Siamo a ottobre del 2007, e sta per iniziare una nuova serie di “Letteratura-Tradizione”. Quali sono le motivazioni, che, dal punto di vista personale, possono giustificare una ripresa della testata e quali sono le dimensioni, precedentemente da me delineate, che non giudico modificate? Sento la necessità di verificare tali linee con attenzione.

Per prima cosa non mi riesce difficile poter riconoscere, rispetto alla giusta osservazione di un certo mio tono apocalittico, nell’intervento sul n 40, ultimo della precedente serie di “L-T”, che forse sarei stato più sincero se avessi direttamente ammesso - avanti a tutto - le mie individuali ragioni di stanchezza intrinseca e non avessi troppo sottolineato il venir meno degli scenari generali. Al di là della mia inveterata abitudine di considerarmi (a torto od a ragione) parte di un Tutto; cosa quindi che può essere ottima o pessima, a seconda dell’utilizzo, ho forse difettato di quel coraggio che, decisamente e senza compromessi, vede correttamente sempre, prima, la trave (propria) che non la pagliuzza (altrui). Certo, dialetticamente, di rito, (sto divenendo un buon rètore, pure io?...) ho richiamato il classico arciere, (che quando sbaglia deve trovare ragione dell’errore in se stesso), ma chi mi dice che non abbia introiettato troppi compromessi mentali (d’altronde necessitati dalla logica di “L-T”, che ha dato comunque un’ultima ottima prova, con i due numeri finali sulla memoria nostra dei convegni postguerra, di poter svolgere un lavoro a 360°, che altri, ed è verità obiettiva, non avrebbero mai voluto o potuto fare) e non abbia consumato, così, dentro, nella continua mediazione, le energie che, indubitabilmente avevamo comunque messo in circolo fin dall’inizio?

E abbia pertanto rappresentato uno scenario, che, vissuto ed operato più liberamente da me e dagli amici, (per esempio in modo più propositivo, diretto, dichiarato, naturale) sarebbe potuto essere meno deludente?

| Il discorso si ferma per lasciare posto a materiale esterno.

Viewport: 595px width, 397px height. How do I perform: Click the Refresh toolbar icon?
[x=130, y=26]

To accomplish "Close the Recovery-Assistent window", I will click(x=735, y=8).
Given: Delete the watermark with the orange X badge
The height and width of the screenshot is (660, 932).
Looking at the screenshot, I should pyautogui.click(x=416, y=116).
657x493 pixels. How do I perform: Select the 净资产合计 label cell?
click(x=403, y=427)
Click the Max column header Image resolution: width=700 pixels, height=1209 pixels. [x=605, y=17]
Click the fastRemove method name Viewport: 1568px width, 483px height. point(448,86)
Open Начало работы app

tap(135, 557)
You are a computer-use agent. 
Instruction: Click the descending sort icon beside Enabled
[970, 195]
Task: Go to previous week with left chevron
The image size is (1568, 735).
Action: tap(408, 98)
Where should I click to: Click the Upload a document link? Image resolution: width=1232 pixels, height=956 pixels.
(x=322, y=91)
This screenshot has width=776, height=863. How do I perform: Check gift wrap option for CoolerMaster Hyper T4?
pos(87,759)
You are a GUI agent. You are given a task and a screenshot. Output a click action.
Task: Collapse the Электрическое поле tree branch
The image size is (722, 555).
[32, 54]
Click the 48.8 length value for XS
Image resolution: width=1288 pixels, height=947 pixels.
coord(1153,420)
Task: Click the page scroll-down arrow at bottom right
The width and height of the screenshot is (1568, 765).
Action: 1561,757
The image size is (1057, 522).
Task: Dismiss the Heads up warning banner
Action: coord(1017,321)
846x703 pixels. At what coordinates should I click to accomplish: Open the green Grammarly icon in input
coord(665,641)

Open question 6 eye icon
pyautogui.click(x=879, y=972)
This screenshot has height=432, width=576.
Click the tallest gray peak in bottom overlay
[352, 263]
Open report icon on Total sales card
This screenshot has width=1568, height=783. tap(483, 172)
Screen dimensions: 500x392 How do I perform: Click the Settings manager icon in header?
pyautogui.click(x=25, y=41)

Ma al di là delle manchevolezze, comprensibili, mie o di altri, resto convinto decisamente che l’operazione comunitarista di “L-T” non è stata compresa prima ed apprezzata poi, come forse avrebbe, teoricamente, meritato. Anche perché, (e qui si devono affrontare argomenti molto ardui…) come già recitammo tanti anni fa nell’ambito di una spinta riflessione critica ed autocritica del Vertex, (nel secondo nostro manifesto “Comunità vò cercando… che è del 1986 al paragrafo 5-II - “Logica del dilettante”), credo, anche per questo proposito, non era e non sarà mai facile, determinare l’effettiva differenza tra “marginalità attiva” e “marginalismo”, variamente colorato.



Unica difficile e sottile distinzione (che infatti, nel nostro caso, comportò allora - in quel nostro secondo manifesto del Vertex - la spesa di circa una 10a di pagine su circa 80) il domandarsi sulla riconoscibilità della forma e sul cosiddetto “successo differenziato”… Il collegamento logico - di cui sopra - è con il successo differenziato… Il parametro era (per il risultato, allora, ed ora?) il consenso referenziato.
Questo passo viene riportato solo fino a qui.